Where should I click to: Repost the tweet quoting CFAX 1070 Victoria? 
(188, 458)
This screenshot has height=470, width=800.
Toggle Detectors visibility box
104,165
== == ==
■ **TASK DESCRIPTION**:
The data must be output in full, exactly as given.

■ **OUTPUT BELOW**:
Where should I click to: Repost the tweet quoting CFAX 1070 Victoria? 
(188, 458)
This screenshot has height=470, width=800.
Toggle Detectors visibility box
104,165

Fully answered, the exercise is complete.